→ Exercise: Put the stretch of lines from the one containing "Task: Click the page number 5" through the one containing "(x=180, y=108)" into a Markdown table with the columns No. and Line, giving each row a number and skipping blank lines. Leave the pictures out.

→ Recorded data:
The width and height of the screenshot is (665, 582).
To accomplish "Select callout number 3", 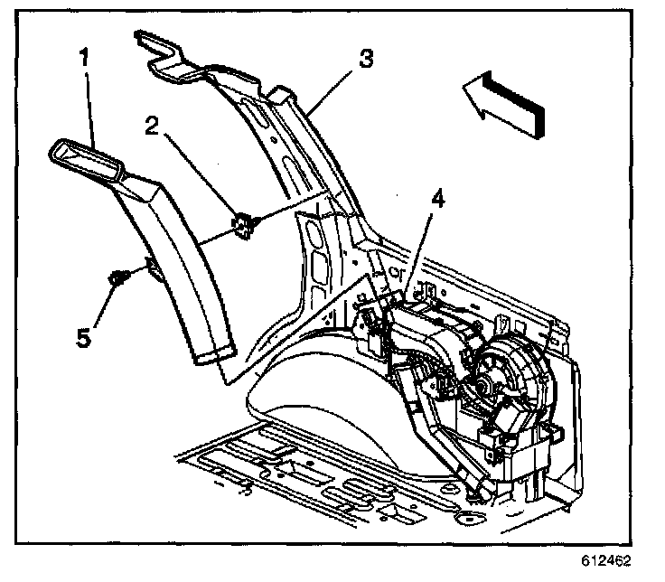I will [x=364, y=61].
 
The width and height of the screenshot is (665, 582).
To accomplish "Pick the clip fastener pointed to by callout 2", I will [x=243, y=226].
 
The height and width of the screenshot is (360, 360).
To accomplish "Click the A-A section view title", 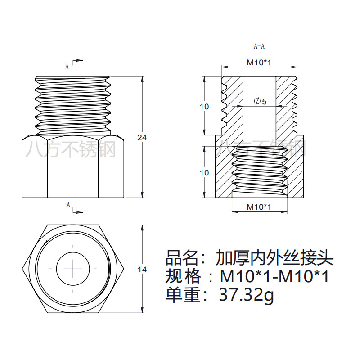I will [259, 46].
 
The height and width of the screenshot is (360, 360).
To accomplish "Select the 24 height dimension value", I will [142, 138].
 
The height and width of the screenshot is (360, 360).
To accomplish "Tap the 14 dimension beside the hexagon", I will [142, 270].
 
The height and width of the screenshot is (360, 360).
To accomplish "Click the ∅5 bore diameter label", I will [260, 102].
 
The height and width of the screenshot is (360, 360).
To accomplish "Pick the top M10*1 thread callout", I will [259, 63].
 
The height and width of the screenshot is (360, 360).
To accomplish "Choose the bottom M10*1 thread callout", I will [259, 207].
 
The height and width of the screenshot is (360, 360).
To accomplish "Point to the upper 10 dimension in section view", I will [204, 107].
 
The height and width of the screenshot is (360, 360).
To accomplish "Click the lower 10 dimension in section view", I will [204, 172].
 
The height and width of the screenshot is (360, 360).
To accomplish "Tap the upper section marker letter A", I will [67, 67].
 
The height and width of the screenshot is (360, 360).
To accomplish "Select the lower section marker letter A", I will [68, 205].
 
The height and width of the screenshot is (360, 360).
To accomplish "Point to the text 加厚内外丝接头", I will [274, 257].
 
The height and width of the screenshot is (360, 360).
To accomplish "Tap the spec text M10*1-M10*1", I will [274, 276].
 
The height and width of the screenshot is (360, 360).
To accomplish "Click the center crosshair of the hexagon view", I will [72, 269].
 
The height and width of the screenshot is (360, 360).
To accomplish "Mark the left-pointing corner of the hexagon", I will [22, 269].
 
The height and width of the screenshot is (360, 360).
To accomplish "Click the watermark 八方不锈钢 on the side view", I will [71, 149].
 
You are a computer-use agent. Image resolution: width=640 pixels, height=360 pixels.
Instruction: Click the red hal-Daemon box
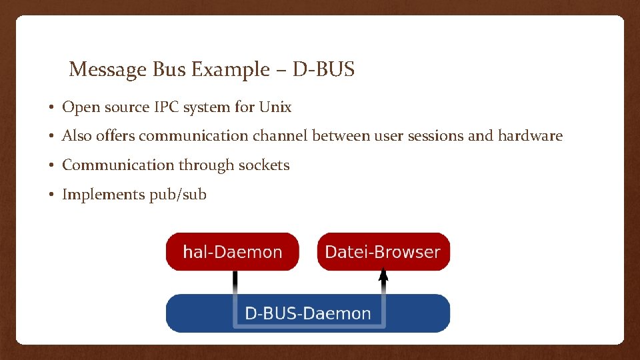click(x=232, y=252)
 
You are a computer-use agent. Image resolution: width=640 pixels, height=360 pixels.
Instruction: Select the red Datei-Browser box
click(x=383, y=252)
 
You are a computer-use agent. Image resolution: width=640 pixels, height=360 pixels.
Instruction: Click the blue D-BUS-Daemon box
click(x=307, y=313)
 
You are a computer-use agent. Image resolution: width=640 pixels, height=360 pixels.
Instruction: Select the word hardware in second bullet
click(x=529, y=136)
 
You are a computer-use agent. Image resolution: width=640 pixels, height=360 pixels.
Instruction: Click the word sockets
click(x=265, y=165)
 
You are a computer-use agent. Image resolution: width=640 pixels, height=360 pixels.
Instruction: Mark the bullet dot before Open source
click(x=51, y=107)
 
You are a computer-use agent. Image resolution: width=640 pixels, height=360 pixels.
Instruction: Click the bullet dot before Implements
click(x=51, y=195)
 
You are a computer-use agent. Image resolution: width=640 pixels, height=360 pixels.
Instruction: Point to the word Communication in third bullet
click(x=117, y=165)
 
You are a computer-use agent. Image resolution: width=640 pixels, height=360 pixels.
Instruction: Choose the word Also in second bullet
click(x=77, y=136)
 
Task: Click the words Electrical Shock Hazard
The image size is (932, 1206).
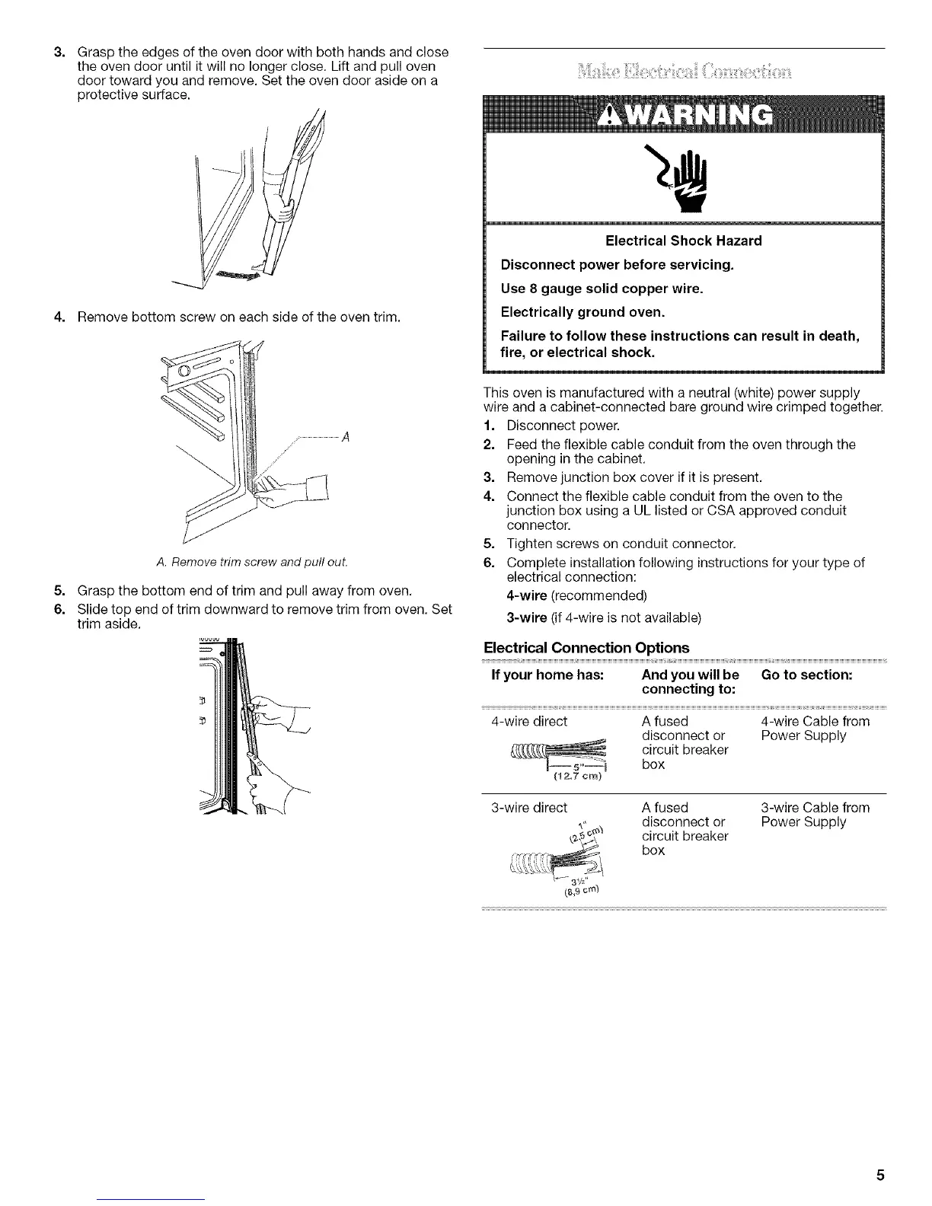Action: click(683, 241)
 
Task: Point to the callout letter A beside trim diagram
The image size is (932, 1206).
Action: click(345, 437)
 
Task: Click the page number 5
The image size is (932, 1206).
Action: click(879, 1174)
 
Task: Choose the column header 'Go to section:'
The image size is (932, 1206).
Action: click(806, 675)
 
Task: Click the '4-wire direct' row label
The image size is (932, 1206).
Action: click(526, 721)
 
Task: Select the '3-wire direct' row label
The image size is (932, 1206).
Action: click(526, 807)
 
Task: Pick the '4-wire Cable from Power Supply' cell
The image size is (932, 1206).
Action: click(815, 729)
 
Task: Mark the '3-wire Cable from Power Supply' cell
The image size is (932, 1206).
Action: click(815, 815)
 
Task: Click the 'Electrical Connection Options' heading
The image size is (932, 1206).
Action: click(586, 647)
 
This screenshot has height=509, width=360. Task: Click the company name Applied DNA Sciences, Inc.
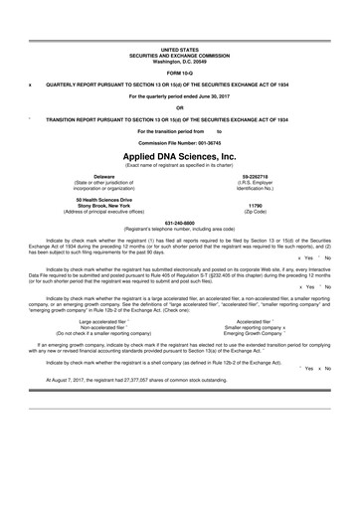(x=180, y=156)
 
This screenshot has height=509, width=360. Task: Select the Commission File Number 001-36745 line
(x=180, y=143)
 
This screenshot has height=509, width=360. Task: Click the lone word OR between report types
(x=180, y=108)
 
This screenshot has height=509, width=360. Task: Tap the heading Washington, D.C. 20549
(x=180, y=62)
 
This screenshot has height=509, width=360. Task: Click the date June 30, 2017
(x=219, y=96)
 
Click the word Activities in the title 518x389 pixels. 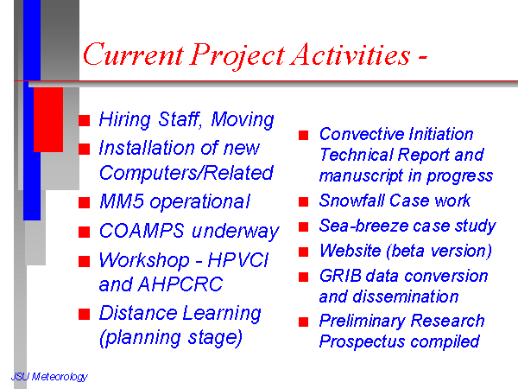[x=351, y=54]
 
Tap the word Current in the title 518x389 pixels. [x=133, y=54]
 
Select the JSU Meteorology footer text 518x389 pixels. [x=49, y=376]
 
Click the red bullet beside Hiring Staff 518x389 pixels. [x=85, y=120]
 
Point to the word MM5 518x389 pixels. [x=122, y=201]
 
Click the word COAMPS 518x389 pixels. [x=142, y=230]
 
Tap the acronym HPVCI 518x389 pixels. [x=238, y=259]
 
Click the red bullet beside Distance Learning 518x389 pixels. [x=85, y=315]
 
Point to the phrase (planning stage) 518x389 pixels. [x=171, y=338]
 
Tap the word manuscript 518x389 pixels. [x=362, y=176]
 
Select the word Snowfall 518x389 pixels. [x=352, y=201]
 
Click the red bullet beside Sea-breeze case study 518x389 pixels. [x=303, y=226]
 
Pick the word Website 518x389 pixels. [x=351, y=251]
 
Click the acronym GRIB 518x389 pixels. [x=340, y=276]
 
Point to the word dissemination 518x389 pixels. [x=406, y=297]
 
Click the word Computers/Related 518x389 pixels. [x=186, y=173]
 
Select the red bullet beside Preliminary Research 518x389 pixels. [x=303, y=322]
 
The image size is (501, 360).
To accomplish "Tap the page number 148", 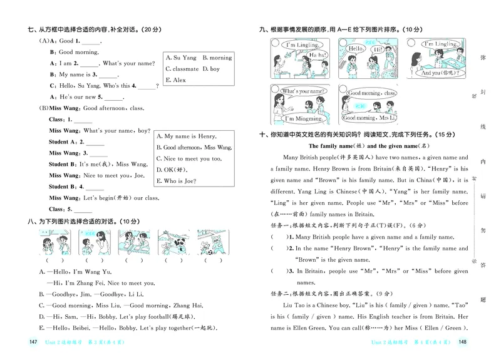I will point(463,342).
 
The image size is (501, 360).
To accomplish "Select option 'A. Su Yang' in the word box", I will point(181,58).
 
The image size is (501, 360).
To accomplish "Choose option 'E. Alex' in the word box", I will point(176,80).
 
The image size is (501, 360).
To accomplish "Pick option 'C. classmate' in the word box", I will point(182,69).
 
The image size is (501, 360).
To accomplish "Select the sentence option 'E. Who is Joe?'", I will point(180,181).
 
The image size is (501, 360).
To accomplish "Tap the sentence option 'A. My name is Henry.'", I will point(186,136).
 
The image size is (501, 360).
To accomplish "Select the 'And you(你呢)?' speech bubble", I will point(436,72).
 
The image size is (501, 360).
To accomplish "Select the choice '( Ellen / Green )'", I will point(445,327).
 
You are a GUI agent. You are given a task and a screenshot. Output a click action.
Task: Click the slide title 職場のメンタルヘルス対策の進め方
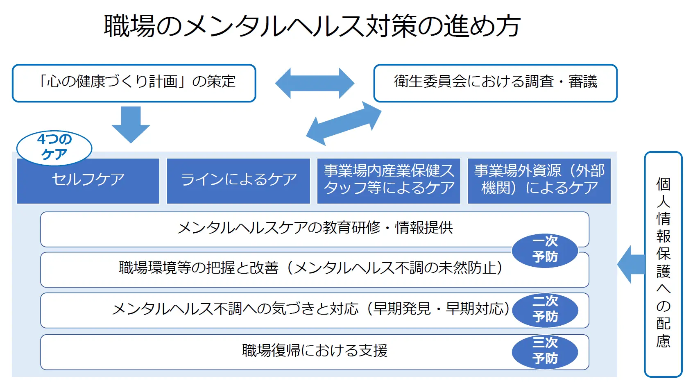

→ Written answer:
| No. | Line |
|---|---|
| 1 | Task: Click the page number 5 |
| 2 | The image size is (932, 1206). |
| 3 | Action: click(879, 1174) |
| 4 | Task: Choose the column header 'Go to section:' |
| 5 | The image size is (932, 1206). |
| 6 | Action: click(806, 675) |
| 7 | Task: Click the '4-wire direct' row label |
| 8 | The image size is (932, 1206). |
| 9 | Action: click(526, 721) |
| 10 | Task: Select the '3-wire direct' row label |
| 11 | The image size is (932, 1206). |
| 12 | Action: click(526, 807) |
| 13 | Task: Pick the '4-wire Cable from Power Supply' cell |
| 14 | The image size is (932, 1206). |
| 15 | Action: click(815, 729) |
| 16 | Task: Mark the '3-wire Cable from Power Supply' cell |
| 17 | The image size is (932, 1206). |
| 18 | Action: click(815, 815) |
| 19 | Task: Click the 'Electrical Connection Options' heading |
| 20 | The image size is (932, 1206). |
| 21 | Action: click(586, 647) |
| 22 | This screenshot has height=509, width=360. Task: Click the company name Applied DNA Sciences, Inc. |
| 23 | (x=180, y=156) |
| 24 | This screenshot has height=509, width=360. Task: Select the Commission File Number 001-36745 line |
| 25 | (x=180, y=143) |
| 26 | This screenshot has height=509, width=360. Task: Click the lone word OR between report types |
| 27 | (x=180, y=108) |